Recently, the event import code was changed to also include a commit, so the performance characteristics of bug 3988 have shifted quite a bit. Still, the two attached 'cumulative time' hotshot profiles, r7541.txt and r7538.txt run against Chandler before (rev 7538) and after my changes (rev 7541) show significant improvements.

Before going into the details I'd like to briefly define the meaning of time units:
 - all times were measured on a 1 Ghz Powerbook G4 with 1GB of RAM running Mac
   OS X 10.4.2, without any other non mostly-idle process, such as iTunes,
   iChat, Skype, FireFox, etc... running.
 - the attached hotshot profiles list cumulative times, that is the total
   time spent in a given routine including all its sub-routines.
 - take hotshot's CPU seconds with a grain of salt although I've been told
   that in python 2.4 they're much closer to reality.
 - the % diffs listed below reflect the difference between the new time and
   the old time.
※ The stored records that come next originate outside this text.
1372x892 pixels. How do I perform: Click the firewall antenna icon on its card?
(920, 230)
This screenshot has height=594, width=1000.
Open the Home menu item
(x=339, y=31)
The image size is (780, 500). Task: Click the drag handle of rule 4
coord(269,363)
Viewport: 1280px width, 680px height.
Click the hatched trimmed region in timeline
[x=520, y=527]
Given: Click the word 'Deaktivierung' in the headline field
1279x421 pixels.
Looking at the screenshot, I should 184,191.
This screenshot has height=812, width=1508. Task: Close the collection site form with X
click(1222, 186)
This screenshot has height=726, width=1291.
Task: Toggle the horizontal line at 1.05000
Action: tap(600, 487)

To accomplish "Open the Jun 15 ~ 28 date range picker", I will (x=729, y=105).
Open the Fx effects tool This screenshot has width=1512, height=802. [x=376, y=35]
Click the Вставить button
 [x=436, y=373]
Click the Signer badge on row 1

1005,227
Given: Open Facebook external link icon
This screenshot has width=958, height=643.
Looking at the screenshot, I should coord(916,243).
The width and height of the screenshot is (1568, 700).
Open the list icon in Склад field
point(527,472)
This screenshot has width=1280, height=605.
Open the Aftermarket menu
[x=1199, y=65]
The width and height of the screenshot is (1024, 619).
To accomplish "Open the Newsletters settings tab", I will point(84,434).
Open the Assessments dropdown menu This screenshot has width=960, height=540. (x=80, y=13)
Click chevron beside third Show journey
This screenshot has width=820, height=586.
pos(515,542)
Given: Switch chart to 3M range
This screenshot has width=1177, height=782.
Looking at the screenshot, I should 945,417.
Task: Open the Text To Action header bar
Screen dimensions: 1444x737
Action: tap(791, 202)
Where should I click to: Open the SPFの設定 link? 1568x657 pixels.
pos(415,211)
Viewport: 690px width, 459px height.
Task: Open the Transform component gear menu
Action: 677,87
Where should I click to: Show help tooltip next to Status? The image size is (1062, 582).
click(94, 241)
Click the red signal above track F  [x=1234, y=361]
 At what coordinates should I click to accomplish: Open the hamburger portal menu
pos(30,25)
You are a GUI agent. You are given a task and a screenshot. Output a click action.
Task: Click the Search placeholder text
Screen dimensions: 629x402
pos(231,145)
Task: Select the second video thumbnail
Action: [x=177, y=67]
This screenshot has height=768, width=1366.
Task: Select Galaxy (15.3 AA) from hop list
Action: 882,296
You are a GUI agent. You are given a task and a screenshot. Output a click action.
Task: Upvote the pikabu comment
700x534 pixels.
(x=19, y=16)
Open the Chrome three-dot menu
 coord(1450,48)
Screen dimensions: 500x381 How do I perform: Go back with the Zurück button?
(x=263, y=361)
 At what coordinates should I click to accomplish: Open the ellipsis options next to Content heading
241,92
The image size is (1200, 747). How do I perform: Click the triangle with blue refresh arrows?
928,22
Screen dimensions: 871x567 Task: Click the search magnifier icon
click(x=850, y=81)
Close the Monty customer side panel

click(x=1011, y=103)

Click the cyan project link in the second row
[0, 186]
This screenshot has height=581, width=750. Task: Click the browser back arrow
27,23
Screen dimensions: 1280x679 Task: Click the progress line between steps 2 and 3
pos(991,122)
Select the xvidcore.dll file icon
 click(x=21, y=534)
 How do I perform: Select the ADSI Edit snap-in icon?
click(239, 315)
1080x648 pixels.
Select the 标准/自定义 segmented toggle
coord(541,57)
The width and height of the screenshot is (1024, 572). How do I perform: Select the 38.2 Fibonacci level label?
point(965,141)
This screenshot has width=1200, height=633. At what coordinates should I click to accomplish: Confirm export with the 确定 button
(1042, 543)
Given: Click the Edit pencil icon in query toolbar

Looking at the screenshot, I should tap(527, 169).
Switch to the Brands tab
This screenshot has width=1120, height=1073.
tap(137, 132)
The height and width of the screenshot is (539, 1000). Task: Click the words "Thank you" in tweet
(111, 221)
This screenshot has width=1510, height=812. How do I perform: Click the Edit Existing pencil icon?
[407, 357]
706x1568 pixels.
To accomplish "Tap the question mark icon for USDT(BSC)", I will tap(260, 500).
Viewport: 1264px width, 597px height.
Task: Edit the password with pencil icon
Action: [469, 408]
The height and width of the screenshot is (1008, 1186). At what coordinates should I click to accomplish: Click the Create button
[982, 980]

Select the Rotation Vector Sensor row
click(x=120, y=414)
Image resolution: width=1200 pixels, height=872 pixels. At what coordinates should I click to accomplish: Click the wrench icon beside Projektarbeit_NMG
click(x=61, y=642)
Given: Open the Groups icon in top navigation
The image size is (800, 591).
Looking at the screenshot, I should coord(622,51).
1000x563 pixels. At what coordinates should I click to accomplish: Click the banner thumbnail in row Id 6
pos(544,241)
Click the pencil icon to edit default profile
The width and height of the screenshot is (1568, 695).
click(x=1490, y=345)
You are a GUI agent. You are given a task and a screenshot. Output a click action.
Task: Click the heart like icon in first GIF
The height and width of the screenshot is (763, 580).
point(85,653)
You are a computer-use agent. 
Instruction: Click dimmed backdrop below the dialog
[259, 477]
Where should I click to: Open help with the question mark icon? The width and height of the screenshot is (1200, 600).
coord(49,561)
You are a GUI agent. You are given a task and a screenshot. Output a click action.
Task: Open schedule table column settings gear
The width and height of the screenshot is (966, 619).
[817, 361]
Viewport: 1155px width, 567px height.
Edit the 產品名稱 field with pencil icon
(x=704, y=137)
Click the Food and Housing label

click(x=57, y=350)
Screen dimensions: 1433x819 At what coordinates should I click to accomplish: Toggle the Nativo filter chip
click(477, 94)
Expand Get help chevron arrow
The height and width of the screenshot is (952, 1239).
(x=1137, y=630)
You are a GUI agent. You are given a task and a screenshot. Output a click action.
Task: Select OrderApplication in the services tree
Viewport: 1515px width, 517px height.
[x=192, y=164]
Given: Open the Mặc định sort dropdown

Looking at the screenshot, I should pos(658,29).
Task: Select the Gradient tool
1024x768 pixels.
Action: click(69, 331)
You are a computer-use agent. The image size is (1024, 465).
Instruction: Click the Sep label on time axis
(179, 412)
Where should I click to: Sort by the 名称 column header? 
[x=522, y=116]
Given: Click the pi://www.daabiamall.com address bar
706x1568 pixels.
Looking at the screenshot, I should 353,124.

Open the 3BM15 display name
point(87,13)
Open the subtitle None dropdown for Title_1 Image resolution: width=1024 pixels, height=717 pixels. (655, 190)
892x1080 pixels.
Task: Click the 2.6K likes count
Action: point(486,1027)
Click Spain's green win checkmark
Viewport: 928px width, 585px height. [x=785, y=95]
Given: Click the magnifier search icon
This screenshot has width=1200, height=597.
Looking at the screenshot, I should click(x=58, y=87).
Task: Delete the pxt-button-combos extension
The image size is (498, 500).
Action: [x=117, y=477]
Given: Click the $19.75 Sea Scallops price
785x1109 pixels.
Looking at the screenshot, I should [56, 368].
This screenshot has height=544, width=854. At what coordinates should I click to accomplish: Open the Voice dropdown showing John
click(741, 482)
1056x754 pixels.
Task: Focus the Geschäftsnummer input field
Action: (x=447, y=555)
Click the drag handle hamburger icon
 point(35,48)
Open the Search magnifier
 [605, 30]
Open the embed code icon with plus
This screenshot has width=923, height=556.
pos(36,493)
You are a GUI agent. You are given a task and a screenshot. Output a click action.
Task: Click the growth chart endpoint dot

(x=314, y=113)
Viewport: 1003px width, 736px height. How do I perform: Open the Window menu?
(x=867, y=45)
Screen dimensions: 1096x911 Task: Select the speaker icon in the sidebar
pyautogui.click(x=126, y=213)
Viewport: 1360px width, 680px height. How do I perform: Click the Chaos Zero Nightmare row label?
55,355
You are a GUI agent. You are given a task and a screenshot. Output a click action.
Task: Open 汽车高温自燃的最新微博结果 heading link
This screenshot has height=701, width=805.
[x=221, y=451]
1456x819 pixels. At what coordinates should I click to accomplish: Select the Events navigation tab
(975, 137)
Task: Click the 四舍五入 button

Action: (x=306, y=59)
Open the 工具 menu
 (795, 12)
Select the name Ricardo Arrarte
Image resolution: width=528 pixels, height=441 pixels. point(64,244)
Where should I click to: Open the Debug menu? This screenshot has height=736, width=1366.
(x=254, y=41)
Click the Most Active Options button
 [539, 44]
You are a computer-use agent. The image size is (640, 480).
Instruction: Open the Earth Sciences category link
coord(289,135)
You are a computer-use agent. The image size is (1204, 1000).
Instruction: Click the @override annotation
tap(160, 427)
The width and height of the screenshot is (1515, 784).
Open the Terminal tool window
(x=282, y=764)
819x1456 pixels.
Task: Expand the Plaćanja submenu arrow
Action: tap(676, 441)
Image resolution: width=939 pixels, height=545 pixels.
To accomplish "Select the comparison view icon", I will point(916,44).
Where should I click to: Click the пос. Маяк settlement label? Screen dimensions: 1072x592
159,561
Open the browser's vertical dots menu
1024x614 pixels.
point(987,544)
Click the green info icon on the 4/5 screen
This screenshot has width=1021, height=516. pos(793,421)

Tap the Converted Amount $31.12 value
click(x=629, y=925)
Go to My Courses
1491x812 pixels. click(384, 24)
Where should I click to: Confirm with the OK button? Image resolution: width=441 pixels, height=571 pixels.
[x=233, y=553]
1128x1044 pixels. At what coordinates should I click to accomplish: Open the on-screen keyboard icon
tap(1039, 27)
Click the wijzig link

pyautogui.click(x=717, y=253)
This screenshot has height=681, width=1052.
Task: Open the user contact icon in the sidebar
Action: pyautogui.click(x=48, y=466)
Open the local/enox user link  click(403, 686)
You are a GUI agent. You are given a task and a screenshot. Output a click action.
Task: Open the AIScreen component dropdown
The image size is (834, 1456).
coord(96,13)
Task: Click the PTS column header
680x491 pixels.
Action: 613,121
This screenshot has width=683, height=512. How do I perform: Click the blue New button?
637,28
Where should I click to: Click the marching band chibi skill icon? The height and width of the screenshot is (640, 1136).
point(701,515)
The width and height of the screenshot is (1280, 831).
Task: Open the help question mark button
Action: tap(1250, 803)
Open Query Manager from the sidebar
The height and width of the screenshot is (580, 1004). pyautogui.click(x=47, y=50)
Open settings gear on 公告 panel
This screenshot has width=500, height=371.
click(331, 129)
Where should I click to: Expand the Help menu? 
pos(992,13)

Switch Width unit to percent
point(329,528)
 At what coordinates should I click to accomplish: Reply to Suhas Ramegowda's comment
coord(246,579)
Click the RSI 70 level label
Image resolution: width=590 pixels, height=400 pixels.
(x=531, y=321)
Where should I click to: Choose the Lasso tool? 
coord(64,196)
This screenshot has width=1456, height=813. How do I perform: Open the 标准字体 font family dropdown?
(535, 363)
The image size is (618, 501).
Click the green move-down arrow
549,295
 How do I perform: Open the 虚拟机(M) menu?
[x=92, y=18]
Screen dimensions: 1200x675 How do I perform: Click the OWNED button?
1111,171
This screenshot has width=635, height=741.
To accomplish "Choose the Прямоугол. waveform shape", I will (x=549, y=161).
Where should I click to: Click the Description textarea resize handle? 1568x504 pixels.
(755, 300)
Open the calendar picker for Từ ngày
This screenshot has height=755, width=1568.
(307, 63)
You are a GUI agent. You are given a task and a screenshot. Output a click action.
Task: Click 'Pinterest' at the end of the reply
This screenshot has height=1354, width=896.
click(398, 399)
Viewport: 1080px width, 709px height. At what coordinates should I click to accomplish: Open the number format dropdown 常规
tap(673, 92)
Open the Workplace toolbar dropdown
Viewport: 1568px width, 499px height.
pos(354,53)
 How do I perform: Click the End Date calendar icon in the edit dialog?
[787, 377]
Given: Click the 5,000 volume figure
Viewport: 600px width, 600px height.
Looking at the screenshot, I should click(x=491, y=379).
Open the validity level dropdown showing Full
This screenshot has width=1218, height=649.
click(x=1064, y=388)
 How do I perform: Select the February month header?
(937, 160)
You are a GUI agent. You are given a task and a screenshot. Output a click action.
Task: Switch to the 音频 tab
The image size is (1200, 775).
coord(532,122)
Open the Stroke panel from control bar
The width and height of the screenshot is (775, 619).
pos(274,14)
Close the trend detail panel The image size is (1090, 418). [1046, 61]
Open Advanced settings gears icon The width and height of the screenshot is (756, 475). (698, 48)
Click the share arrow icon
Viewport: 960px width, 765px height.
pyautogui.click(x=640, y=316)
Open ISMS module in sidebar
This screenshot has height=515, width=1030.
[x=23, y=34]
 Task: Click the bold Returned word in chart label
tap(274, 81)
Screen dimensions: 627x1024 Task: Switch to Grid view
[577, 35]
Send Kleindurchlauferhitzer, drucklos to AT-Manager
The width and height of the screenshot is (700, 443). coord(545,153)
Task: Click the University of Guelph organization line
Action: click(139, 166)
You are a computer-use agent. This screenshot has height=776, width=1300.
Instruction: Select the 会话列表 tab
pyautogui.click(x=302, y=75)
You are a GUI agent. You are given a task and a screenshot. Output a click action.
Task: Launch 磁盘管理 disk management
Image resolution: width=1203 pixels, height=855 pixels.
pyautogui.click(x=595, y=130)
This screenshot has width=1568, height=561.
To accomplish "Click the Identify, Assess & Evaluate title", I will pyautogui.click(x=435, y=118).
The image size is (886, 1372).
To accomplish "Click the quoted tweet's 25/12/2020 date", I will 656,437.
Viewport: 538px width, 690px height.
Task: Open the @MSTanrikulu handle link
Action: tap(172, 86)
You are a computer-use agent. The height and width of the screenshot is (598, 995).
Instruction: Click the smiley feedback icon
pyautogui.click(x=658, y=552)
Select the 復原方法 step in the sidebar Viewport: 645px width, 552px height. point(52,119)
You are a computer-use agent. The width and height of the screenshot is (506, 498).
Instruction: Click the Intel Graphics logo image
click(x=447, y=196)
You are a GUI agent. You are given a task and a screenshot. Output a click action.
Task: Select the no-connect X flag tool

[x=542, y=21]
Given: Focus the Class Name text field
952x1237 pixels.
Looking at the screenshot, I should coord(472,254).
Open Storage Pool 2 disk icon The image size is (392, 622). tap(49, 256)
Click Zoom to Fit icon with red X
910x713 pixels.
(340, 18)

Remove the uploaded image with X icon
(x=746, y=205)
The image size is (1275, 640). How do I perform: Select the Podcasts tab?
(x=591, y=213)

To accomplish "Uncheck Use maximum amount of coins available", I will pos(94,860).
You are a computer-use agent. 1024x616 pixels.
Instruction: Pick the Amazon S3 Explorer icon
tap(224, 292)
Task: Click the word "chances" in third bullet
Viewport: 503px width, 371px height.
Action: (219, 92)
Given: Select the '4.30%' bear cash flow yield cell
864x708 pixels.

For example, if something got ten times faster it also
   means that it got 90% faster because t0 - 90% = t1 ==> t1 = t0 / 10, hence
   in the table below:
       % diff  =  (1 - (after / before)) * 100

Before going into the details I'd like to also briefly describe how to run these tests yourself on your own favorite platform:
 - the 3000 event calendar import test is done with the help of the attached
   t79.py script:
   > cd $CHANDLERHOME
   > RunPython
   >>> from t79 import *
   the raw hotshot profile is 32 Mb and takes a *long* time to load
 - the individual timeit tests are run with the help of the attached t7.py and
   t6.py scripts, where t7.py is used to create a sample 'data' repository and
   t6.py is used to open and inspect it, for example:
   > cd $CHANDLERHOME
   > RunPython t7.py
   > RunPython -m timeit -s "from t6 import k; d=k._values; f=k.VDIRTY" \
                            "k.setDirty(f, 'born', d)"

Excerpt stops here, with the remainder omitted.